ROMEO There is no world without this world’s walls,
But purgatory, torture, hell itself.
The Witchdoctor’s hex is punishment eternal,
A spell that inflicts rips soul from body, yet denies death:
then banished, not to the after-life mis-termed, but
to his own dimension of horrors, of which none who
know it’s contents yet retain knowledge to speak of:
calling the hex merciful, thou cutt'st my head off with a golden axe,
And smilest upon the stroke that murders me.
GRAVEDIGGER LAURENCE O deadly sin! O rude unthankfulness!
Thy fault in our law calls for death;
but the brash Witchdoctor, bloated with power,
hath brush'd aside the law, taking matters into his own hand:
And turn'd that black word death to Hex in his folly,
for as you live, you may yet kill him, and so overturn
ruthless proclamations yet enforced:
This is dear mercy, and thou seest it not.

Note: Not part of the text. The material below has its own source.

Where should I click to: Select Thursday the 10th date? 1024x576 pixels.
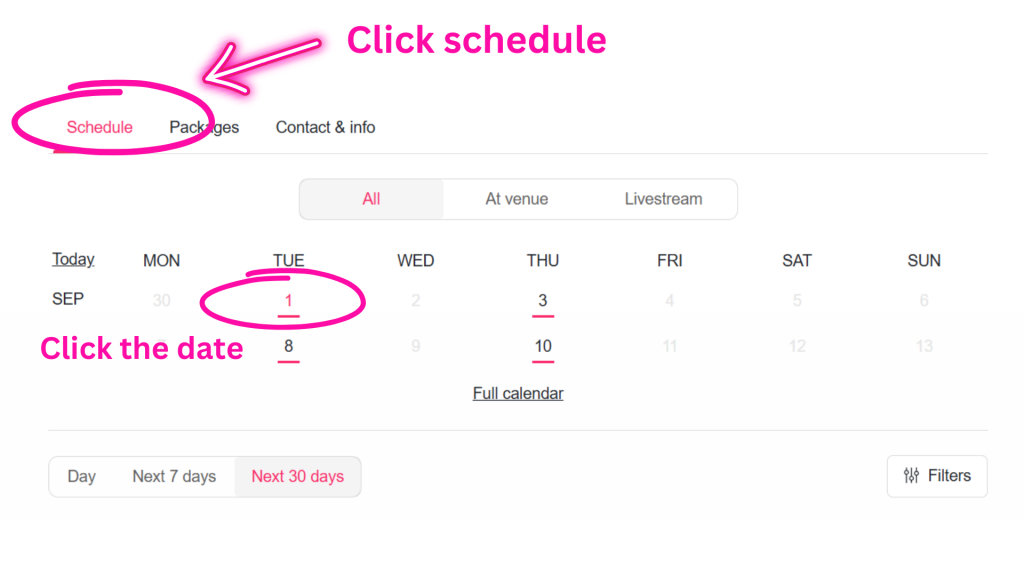[543, 346]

ROMEO 'Tis torture, and not mercy: heaven is here,
Where Juliet lives; and every mosquito and leach
And little black cat, every unworthy thing that serves
the Witchdoctor’s purpose, live here
in heaven and may look on her;
But Romeo may not: more validity,
More honourable state, more courtship lives
In carrion-flies than in Romeo: they may seize
upon the pale wonder of dear Juliet's hand
And steal immoral kisses of her icy flesh,
Which even in death and ensorced youth,
Still blushes, more beloved in my heart
than the flesh of any creature whose
heart still beats, whose blood still blushes.

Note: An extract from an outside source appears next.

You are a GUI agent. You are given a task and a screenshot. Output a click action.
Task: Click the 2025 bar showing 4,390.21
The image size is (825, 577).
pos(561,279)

But Romeo may not, he is banished!
Flies may do this, but I from this must fly:
They are free men, but I am fled to raise the dead,
my life already forfeit in the eyes of the living,
now I may only escape torture, through
apocalyptic means. But 'hexed'?
O Scruffy, the damned use that word in hell;
Howlings attend it: how hast thou the heart,
Being a divine, a ghostly confessor,
A body-burier, and my friend profess'd,
To mangle me with that word ‘hexed’?
GRAVEDIGGER LAURENCE I just dig graves, and bash zombies in the head
With a shovel. I don’t know what else you want
From this gentle Gravedigger.
ROMEO O, shall I flee, ‘fore thou speak again of hexes?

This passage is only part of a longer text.